Convertir formatos 3D

Conversión entre formatos 3D. Entrada: STL, OBJ, PLY, GLB, GLTF, 3MF, FBX y DAE; salida: STL, OBJ, PLY, GLB o USDZ. Procesa archivos individuales o lotes con descarga en ZIP, sin subir nada a un servidor.

Qué hace esta herramienta

Cómo funciona

  1. 01

    Soltá tus archivos

    Uno o varios modelos 3D. La conversión corre en tu navegador — los archivos nunca se suben.

  2. 02

    Elegí el formato destino

    STL para imprimir, GLB para web/AR, OBJ para DCC, PLY para escaneos con color.

  3. 03

    Descargá

    Un archivo convertido directo, o un ZIP si convertiste en lote.

Preguntas frecuentes

¿La conversión cambia las dimensiones del modelo?

No, y es una diferencia importante con buena parte de los conversores online. Muchos normalizan la malla al abrirla —la centran en el origen y la escalan a un tamaño estándar— porque así se ve bien en su previsualización, y te devuelven un archivo con las medidas cambiadas sin avisarte. El conversor de ilove3d copia las coordenadas tal cual: no re-escala, no re-centra y no rota. Si tu pieza medía 47,3 mm de alto antes de convertir, mide exactamente lo mismo después, y conserva su posición respecto del origen, que es lo que importa cuando el modelo es parte de un ensamblaje y tiene que calzar con otras piezas. Eso te permite convertir algo ya calibrado y mandarlo directo al slicer sin volver a medirlo. La única herramienta del sitio que mueve o escala geometría es transformar, y hay que pedírselo explícitamente.

¿Qué se pierde al convertir a STL?

STL es el formato más simple de los que maneja el conversor: guarda una lista de triángulos con sus normales y nada más. Al convertir a STL se pierden los colores por vértice, las texturas junto con sus imágenes, los materiales con sus propiedades de brillo o metalicidad, la estructura de escena con sus nombres y jerarquía, y las animaciones si el original las tenía. Lo que sí se conserva íntegro es la geometría: cada triángulo y cada coordenada, en las mismas unidades. Para impresión 3D en un solo color eso es exactamente lo que hace falta, y por eso STL sigue siendo el estándar de la industria treinta años después. Si en cambio el modelo va a usarse en una web, en realidad aumentada o en un motor 3D, conviene GLB, que conserva materiales y texturas en un único archivo, o PLY si solo necesitás color por vértice.

¿Por qué no puedo convertir A GLTF, solo a GLB?

Porque son el mismo formato con distinto empaquetado, y uno de los dos es claramente mejor para descargar. GLTF en su forma clásica es un archivo JSON que referencia sus recursos por separado: la geometría en un .bin y cada textura en su propio archivo de imagen.

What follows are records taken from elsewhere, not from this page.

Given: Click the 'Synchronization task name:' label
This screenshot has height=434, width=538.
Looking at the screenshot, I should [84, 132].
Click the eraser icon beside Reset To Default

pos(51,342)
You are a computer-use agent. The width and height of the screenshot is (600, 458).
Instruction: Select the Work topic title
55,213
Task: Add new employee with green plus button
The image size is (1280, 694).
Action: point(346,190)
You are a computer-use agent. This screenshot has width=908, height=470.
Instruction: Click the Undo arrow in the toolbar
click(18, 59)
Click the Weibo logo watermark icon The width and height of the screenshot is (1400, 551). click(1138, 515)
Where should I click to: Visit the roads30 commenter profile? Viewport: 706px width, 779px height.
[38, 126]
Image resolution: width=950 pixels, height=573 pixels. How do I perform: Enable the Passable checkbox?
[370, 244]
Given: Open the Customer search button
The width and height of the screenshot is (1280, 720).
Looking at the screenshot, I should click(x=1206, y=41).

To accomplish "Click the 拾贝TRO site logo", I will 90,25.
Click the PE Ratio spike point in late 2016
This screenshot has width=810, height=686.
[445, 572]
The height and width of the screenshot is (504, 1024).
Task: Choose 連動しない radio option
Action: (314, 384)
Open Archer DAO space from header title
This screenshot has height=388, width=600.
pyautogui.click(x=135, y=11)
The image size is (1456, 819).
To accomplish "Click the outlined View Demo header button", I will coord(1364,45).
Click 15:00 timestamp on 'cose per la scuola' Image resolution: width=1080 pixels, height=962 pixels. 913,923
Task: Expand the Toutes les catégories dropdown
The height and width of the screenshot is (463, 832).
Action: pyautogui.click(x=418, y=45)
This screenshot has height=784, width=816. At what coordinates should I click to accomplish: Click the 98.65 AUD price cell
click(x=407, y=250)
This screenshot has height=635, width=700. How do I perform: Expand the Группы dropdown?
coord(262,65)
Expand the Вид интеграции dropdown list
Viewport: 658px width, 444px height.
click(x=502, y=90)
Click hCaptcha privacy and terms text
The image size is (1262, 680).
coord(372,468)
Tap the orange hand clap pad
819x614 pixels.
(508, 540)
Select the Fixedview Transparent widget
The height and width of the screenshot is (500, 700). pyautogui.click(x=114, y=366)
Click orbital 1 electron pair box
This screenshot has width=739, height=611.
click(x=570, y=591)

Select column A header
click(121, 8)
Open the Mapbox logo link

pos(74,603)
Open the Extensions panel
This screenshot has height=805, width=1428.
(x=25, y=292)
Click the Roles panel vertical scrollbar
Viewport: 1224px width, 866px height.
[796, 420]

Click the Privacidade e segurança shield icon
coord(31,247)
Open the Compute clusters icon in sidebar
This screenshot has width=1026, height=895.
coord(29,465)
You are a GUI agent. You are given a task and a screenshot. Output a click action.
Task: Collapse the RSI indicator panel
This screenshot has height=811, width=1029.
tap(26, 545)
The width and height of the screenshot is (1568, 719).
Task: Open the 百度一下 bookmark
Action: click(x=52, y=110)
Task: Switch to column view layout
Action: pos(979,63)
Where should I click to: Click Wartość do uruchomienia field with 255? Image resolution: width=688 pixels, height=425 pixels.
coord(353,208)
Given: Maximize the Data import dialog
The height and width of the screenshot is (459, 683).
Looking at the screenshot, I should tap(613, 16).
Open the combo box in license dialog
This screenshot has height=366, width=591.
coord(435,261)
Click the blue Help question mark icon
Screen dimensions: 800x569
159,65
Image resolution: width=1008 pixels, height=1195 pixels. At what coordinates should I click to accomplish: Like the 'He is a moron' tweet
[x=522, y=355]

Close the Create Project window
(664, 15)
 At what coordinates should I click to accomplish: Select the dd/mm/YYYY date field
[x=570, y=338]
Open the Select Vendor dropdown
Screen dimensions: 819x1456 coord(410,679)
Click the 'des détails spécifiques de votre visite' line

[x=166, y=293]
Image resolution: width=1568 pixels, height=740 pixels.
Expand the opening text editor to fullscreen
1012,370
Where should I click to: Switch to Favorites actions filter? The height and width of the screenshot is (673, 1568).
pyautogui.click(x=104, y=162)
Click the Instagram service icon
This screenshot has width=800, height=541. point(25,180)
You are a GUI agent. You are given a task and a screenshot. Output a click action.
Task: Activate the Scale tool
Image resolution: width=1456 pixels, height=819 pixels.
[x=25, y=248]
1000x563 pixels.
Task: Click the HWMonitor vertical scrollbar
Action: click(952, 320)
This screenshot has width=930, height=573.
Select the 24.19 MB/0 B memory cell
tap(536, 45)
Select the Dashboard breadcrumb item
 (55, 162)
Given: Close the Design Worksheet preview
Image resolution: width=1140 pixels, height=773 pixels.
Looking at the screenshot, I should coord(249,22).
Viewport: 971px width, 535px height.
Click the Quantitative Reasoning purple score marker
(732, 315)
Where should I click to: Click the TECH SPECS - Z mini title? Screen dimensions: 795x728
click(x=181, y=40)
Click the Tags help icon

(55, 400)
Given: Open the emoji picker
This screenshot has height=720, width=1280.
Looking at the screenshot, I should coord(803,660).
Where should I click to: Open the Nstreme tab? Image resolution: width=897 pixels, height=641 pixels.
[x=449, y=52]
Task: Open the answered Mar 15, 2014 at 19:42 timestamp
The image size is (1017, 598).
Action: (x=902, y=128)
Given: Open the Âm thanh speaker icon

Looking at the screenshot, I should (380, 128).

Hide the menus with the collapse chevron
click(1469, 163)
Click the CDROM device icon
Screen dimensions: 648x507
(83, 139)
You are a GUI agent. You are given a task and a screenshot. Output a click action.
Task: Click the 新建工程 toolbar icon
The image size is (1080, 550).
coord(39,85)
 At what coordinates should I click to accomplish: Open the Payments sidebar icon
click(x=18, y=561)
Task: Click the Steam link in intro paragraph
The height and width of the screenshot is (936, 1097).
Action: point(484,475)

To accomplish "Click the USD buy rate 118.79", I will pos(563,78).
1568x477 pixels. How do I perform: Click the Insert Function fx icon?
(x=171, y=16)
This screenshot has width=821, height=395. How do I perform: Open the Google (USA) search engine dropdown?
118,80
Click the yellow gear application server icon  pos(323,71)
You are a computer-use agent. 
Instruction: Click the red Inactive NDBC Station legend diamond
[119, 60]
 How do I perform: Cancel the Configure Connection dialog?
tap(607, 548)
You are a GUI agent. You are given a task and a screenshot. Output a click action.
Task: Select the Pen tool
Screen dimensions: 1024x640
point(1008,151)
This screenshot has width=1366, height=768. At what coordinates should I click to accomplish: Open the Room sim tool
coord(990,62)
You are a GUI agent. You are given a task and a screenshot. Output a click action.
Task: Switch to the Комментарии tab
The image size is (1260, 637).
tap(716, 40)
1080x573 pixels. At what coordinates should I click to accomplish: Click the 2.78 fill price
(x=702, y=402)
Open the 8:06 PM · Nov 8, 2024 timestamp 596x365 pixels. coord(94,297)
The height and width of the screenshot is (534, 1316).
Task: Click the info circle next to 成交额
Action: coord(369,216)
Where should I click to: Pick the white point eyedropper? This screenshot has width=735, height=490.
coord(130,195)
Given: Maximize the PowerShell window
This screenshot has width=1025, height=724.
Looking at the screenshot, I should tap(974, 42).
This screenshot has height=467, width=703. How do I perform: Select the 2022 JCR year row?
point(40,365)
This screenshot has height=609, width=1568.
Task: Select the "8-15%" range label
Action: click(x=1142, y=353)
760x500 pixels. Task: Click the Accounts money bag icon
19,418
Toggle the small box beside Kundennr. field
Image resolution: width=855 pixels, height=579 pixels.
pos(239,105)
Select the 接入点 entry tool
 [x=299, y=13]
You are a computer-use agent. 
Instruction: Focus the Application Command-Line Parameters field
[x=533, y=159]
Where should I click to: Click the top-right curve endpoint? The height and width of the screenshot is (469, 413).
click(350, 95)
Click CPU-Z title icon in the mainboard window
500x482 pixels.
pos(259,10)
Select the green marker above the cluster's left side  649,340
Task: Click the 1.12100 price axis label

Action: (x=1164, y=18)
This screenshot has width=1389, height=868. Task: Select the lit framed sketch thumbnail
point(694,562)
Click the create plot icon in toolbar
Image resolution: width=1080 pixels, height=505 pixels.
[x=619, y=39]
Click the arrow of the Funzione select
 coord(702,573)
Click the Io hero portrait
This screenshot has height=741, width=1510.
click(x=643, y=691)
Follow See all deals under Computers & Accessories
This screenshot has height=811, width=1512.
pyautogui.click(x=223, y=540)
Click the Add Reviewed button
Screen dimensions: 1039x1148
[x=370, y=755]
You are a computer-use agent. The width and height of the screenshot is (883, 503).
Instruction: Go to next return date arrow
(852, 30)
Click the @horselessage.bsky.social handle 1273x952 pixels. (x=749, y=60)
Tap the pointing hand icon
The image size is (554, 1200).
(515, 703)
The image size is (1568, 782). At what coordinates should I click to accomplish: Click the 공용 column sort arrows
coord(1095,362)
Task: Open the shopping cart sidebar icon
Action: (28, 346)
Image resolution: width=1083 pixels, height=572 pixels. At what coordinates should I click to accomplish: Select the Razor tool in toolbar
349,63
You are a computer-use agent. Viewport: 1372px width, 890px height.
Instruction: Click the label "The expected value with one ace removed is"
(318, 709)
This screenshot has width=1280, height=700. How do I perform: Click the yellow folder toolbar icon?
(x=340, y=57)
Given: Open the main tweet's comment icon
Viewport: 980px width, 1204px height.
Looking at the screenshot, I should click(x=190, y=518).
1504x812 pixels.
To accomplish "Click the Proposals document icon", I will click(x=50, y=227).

Eso funciona bien en un servidor web, donde cada pieza se pide aparte, pero es incómodo de descargar y muy fácil de romper — basta con mover el .gltf sin sus archivos vecinos para que deje de abrir. GLB es exactamente el mismo contenido empaquetado en un único archivo binario, con todo adentro. Cualquier programa, visor o motor que abra GLTF abre GLB, así que exportar GLB no te limita en nada y te evita el problema clásico de los archivos sueltos. Por eso el conversor de ilove3d siempre entrega GLB.

¿Soporta archivos 3MF?

Como formato de entrada, sí. Podés abrir un 3MF y convertirlo a STL, OBJ, PLY, GLB o USDZ, que es el caso habitual: 3MF es lo que exportan varios slicers y programas de modelado modernos, y a veces necesitás pasarlo a algo más universal para compartirlo o imprimirlo en otro lado. Como formato de salida todavía no está, por una razón práctica: 3MF es un contenedor comprimido con XML adentro que describe además materiales, colores y hasta la disposición de las piezas en la cama de impresión, y escribirlo bien es bastante más trabajo que escribir un STL. Mientras tanto, prácticamente todos los slicers aceptan STL sin ninguna objeción, así que la ruta de 3MF a STL cubre el caso real de la mayoría de la gente.